__WHAT IS NEEDED__. All lines holding the string "agent" should be copied from the data below.

******

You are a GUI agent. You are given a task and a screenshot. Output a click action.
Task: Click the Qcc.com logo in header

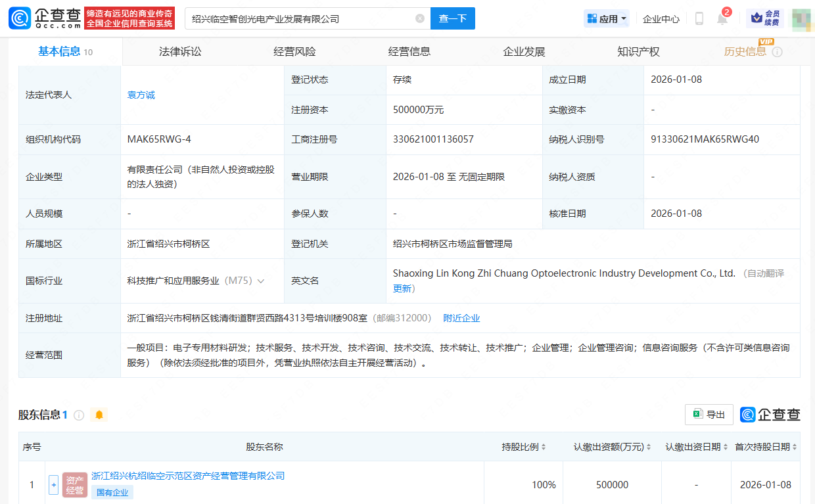tap(45, 18)
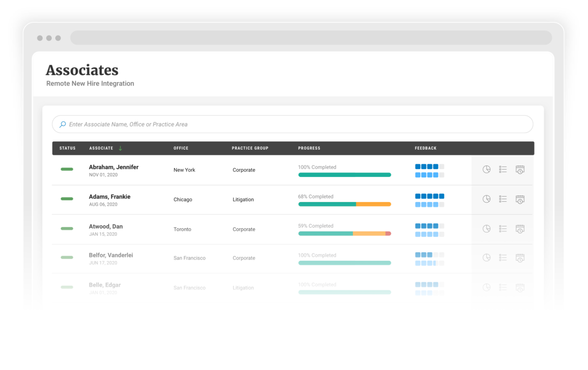
Task: Click the calendar icon for Belfor, Vanderlei
Action: 520,258
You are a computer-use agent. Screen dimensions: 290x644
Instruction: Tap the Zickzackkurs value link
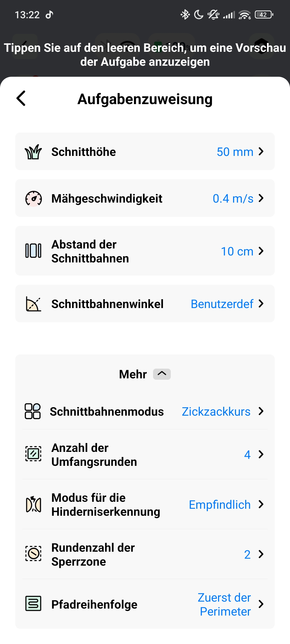216,412
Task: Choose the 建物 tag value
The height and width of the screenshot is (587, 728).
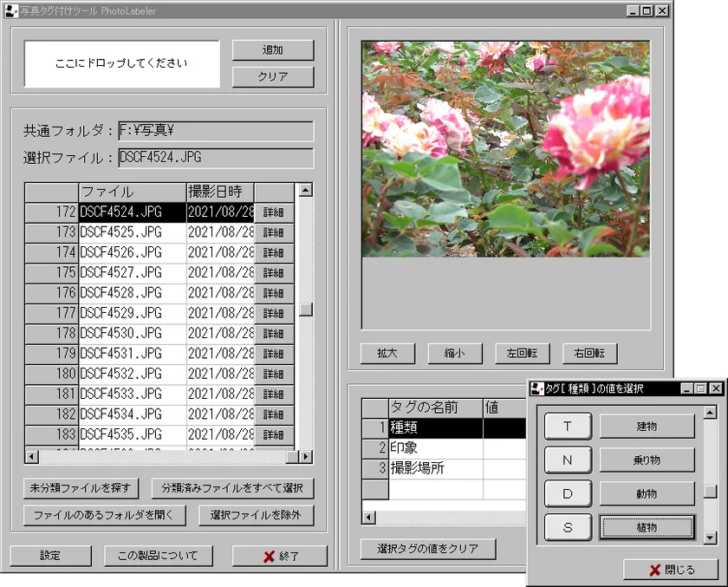Action: click(x=647, y=427)
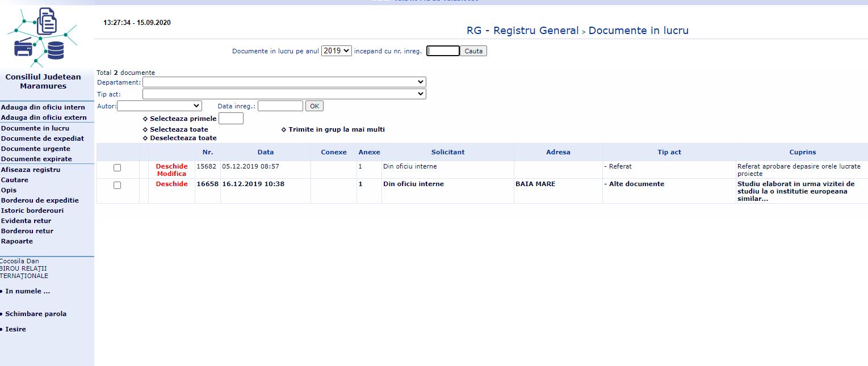Open the Autor dropdown list
The image size is (868, 366).
[x=160, y=106]
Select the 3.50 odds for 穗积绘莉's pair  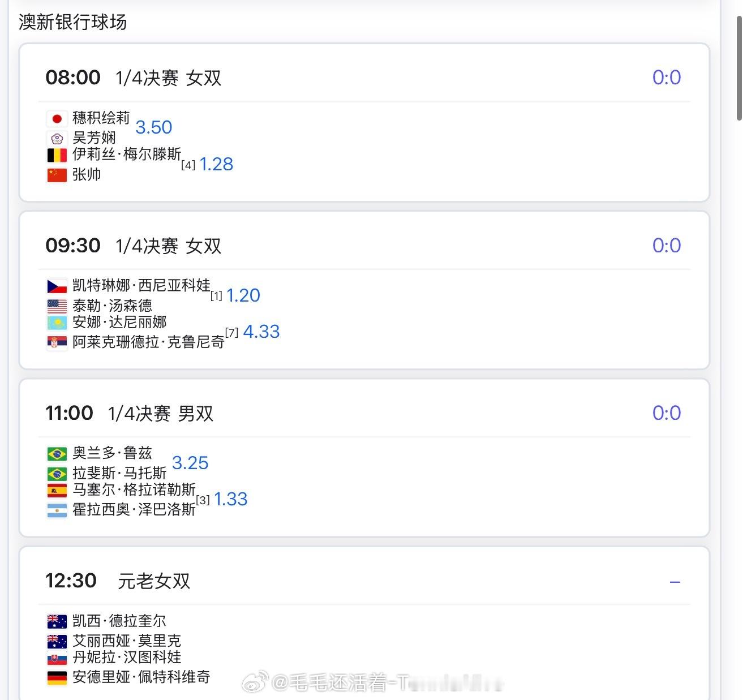pos(153,127)
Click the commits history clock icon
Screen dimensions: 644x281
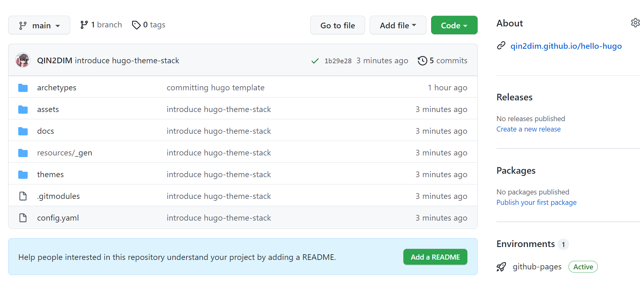coord(422,60)
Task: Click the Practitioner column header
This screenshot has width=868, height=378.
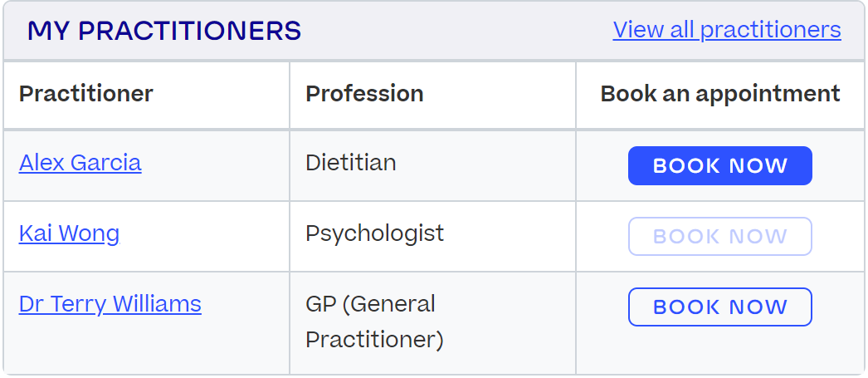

******

__ANSWER TO THIS PROBLEM__.
You are a GUI agent. You are given a task and a screenshot. Output a click action.
You are a computer-use agent. Screen dimensions: 290x644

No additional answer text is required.